Corrosion resistant coatings are engineered to protect metal components from degradation, harsh environmental factors, and the strains of high-stress applications. Because the types of corrosion are vast, corrosion resistant coatings must be specifically manufactured to counter chemical reactions between different metals and water, air, and salt. Sometimes a metal alloy’s impurity can lead to its own failure, and corrosion resistant coatings must also work to neutralize the metal’s unbalanced composition. One such corrosion resistant coating is a nickel-chromium alloy, which works well with steel, copper, brass, and zinc substrates. A thin layer, applied using electroplating, can not only change the aesthetic appearance but increase the lifespan of the part by countering corrosive agents and their damaging results.

How Nickel-Chromium is Made The primary element in a nickel-chrome coating is nickel—this is the component that gives the coating its thickness. Chromium, on the other hand, only accounts for around 2 percent of the coating composition. Nickel is also responsible for numerous properties associated with the coating, such as hardness and resistance to corrosion. Originally, chromium was used simply to protect and coat nickel, but it also increases the coating’s overall corrosion resistance, thereby providing increased protection to the substrate. It’s important to understand that there are several different kinds of chromium, not all of which are suitable for use in a nickel-chromium coating. There are three forms of chromium: metal, trivalent, and hexavalent chromium. Metal chromium is a component in stainless steel, and also in chromium plated articles. Trivalent chromium is used for tanning leather, and is therefore unrelated to nickel-chromium coatings or plating. Hexavalent chromium is toxic and contains carcinogens, so it’s often converted into trivalent or metal chromium so it can be used in industrial applications.

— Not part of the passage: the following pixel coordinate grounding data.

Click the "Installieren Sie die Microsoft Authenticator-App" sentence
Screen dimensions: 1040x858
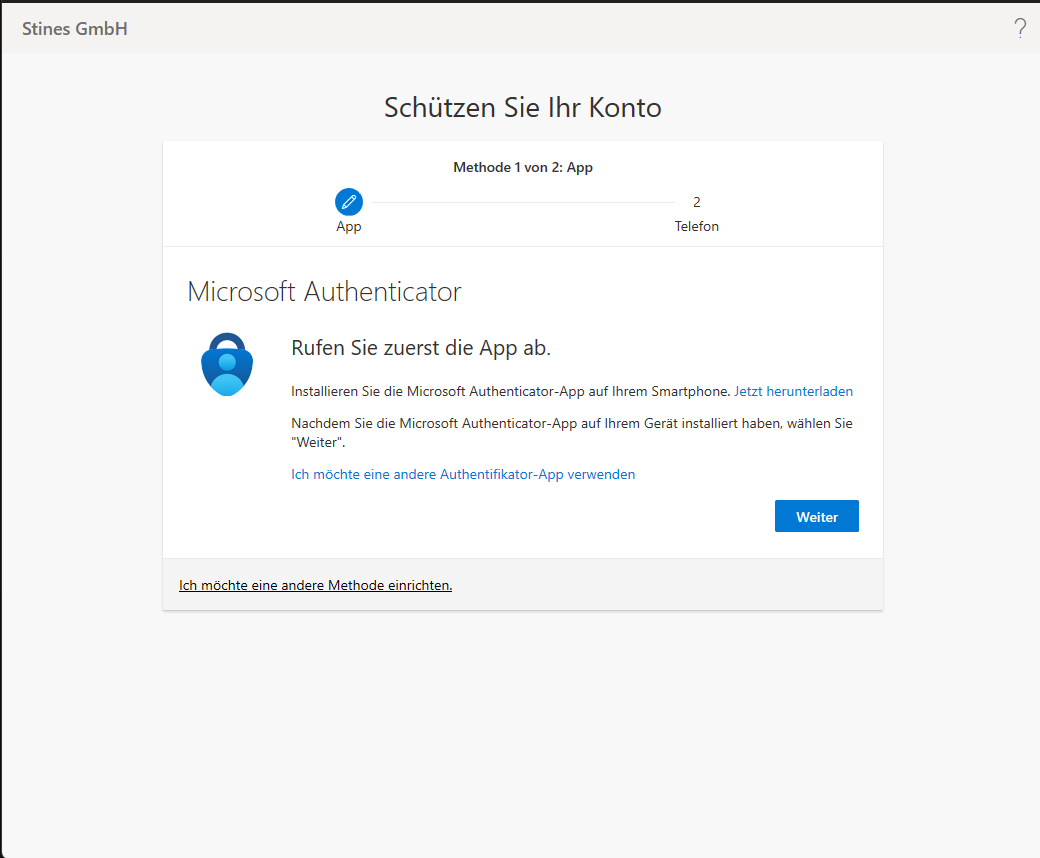tap(510, 392)
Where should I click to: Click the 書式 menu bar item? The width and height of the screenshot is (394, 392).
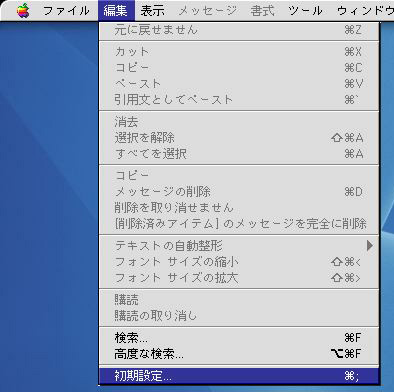click(262, 11)
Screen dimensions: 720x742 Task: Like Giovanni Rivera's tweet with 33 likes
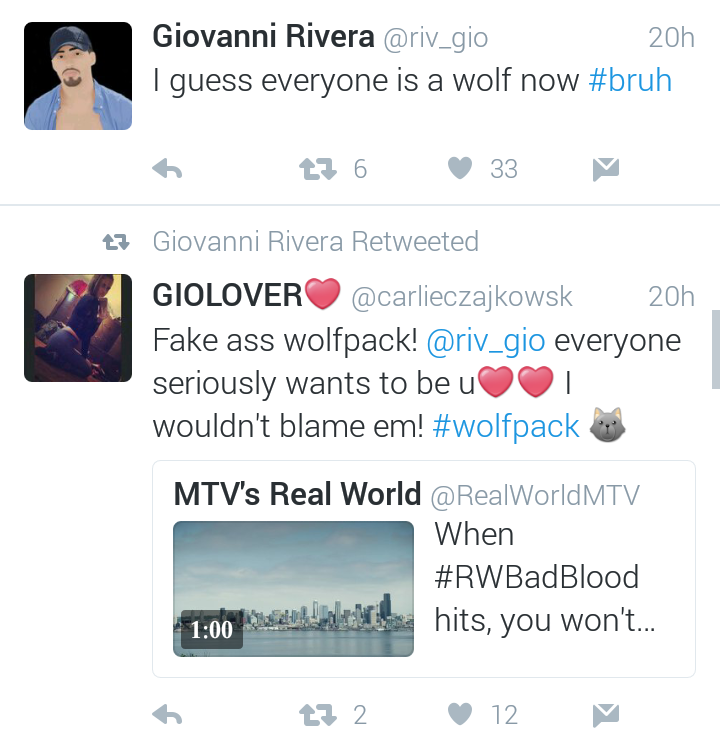[x=460, y=168]
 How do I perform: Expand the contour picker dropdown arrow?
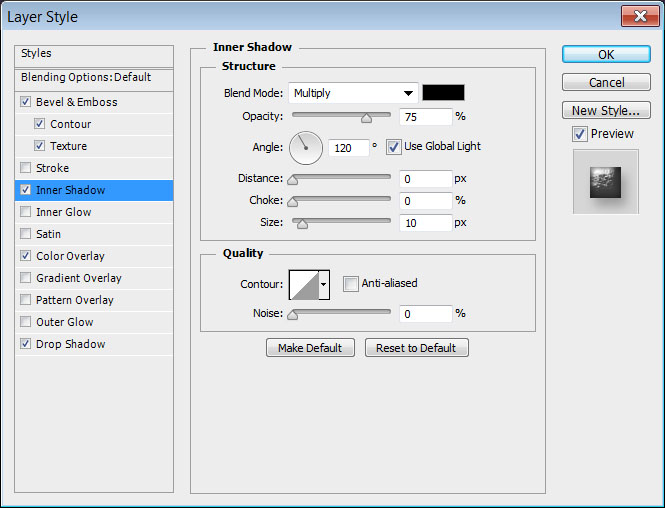[x=324, y=285]
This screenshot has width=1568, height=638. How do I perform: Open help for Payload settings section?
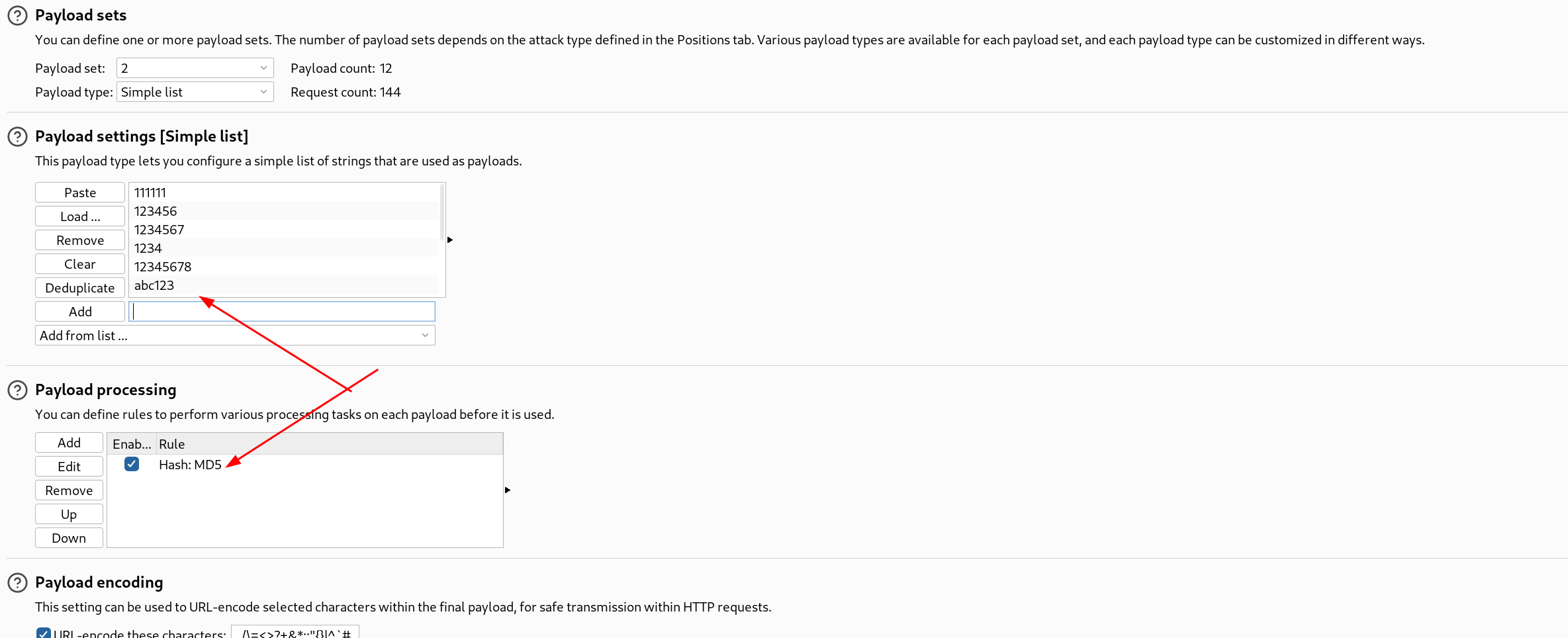[17, 136]
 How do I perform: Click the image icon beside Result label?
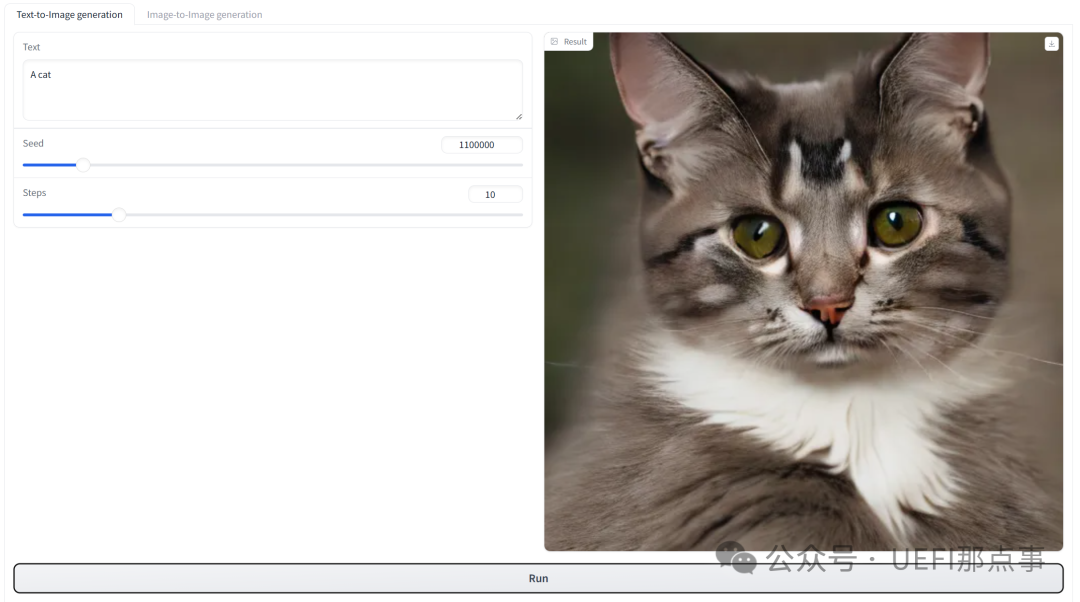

Corrosion Resistant Nickel-Chromium Nickel-chromium as a corrosion resistant coating is not a new development. Since chromium plating began in 1926, it has been relied upon for its strength and hardness. When used to coat certain metals, the substrate can withstand environments it wouldn’t otherwise be able to tolerate, such as extreme exposure to rain, salt water, and snow. Steel, which usually rusts when confronted by these elements, retains its strength and finish when coated with nickel-chromium. Nickel-chromium is also extraordinarily abrasion resistant, a trait that makes it useful in the automotive industry where it’s used to coat components that encounter everything from dry road debris, such as sand, to ice and snow. Items that are exposed to constant contact, like railings, facet tap handles, and door handles, also benefit from the abrasion resistant coating as it enables them to not only withstand daily use, but also retain their polished-looking finish. The overall hardness of nickel-chromium also means it’s able to take a fair amount of aggressive cleaning without being compromised. As a result, medical instruments and household kitchenware are able to fulfill their purpose and still resist corrosion. Additionally, nickel-chromium coatings are highly heat resistant, which means they can be sterilized using heat-related methods and used on components that operate at high temperatures. It is also possible to custom design a coating to achieve different levels of corrosion resistance and different finishing styles. For simpler applications, where minimal corrosion resistance is required, the coating specifications can be tailored so as to provide the right balance of chromium and nickel. Deciding ahead of time exactly what purpose the coating will serve will make selecting the appropriate amounts of each coating component easier and more efficient. Additionally, picking out certain aesthetic qualities ahead of time will also ensure that the coating has the desired visual effect when applied to the substrate.